April 22, 2012; Oakland, CA, USA; Cleveland Indians designated hitter Travis Hafner (48) sits in the dugout against the Oakland Athletics in the fifth inning at Coliseum. Mandatory Credit: Cary Edmondson-USA TODAY Sports

Coaching Could Be Hafner’s Next Endeavor

Travis Hafner does not believe for a minute that his career as a Major League Baseball player is over. At the age of 36 and with injuries continuing to pile up, he finds himself without a spot on a big league roster with about a month to go until spring training camps open up. Hafner fully believes that he will land a job between now and then, or at the very least the opportunity to win a job from someone.

In the meantime, Hafner’s free time will consist of rehab, working out, and coaching. Yes, you read that correctly – Coaching.

On Wednesday afternoon it was announced that Travis Hafner will join the coaching staff at Notre Dame College. No, not the one in South Bend, Indiana. The one located in South Euclid, Ohio next door to what used to be Regina High School. It’s not a full-time paid position. Hafner will be on board as a “volunteer assistant coach” with the freedom to leave should a big league club come calling.

For all intents and purposes, it would seem unlikely that Hafner will receive serious consideration from a Major League team. While his power potential and on base skills are still enough to warrant attention, his age and the laundry list of injuries are a definite red flag. Simply put, Travis Hafner cannot be relied upon to stay healthy for any significant period of time. In recent years it hasn’t been a question of whether or not Hafner is healthy. The question is, when would he get hurt?

During his ten seasons with the Indians, Hafner established himself as one of the more consistent power bats in the American League. His .278/.382/.509 slash line and 200 home runs are a testament to his ability during his those years. In fact, during the peak of his career, a four-year stretch from 2004 through 2007, Pronk went .296/.410/.567 with an OPS+ of 156, 127 homers and 434 RBI. He was a machine, but once the injuries started he was never the same.

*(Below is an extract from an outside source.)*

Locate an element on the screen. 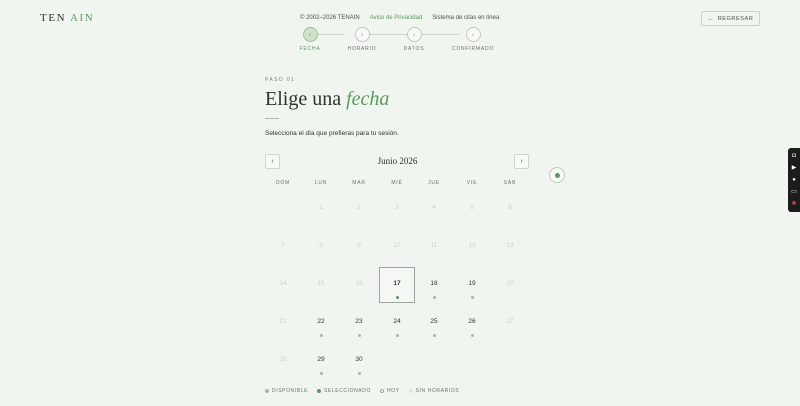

From that stand point, it makes sense why Len Barker (Yes, THAT Len Barker) would want Hafner to be a member of his staff, even on a volunteer basis with the off-chance that he could be gone by mid February. Despite the fact that Hafner’s career with the Indians flatlined towards the end in 2012, his knowledge of hitting and how to have a patient approach at the plate is something he can pass on to the next generation. It’s unclear exactly what Hafner will do as a member of the Notre Dame coaching staff but hitting will definitely be involved.

As for the future of his career, Hafner is continuing to work out as if he expects to land a job. He is reportedly working hard on his body and his swing, both of which “feel good.” Whether or not that translates to a job with a big league club remains to be seen, but as Steve Kinsella likes to point out, “power plays.” Knowing this, it would seem likely that Hafner could land a job in a Jason Giambi type of role serving as a mentor to younger players while providing power off of the bench and one, maybe twice a week in the starting lineup.

If not, Hafner is already well on his way to beginning the next chapter of his life. If coaching is something he wants to pursue as his next great endeavor, this opportunity with Notre Dame is a good start.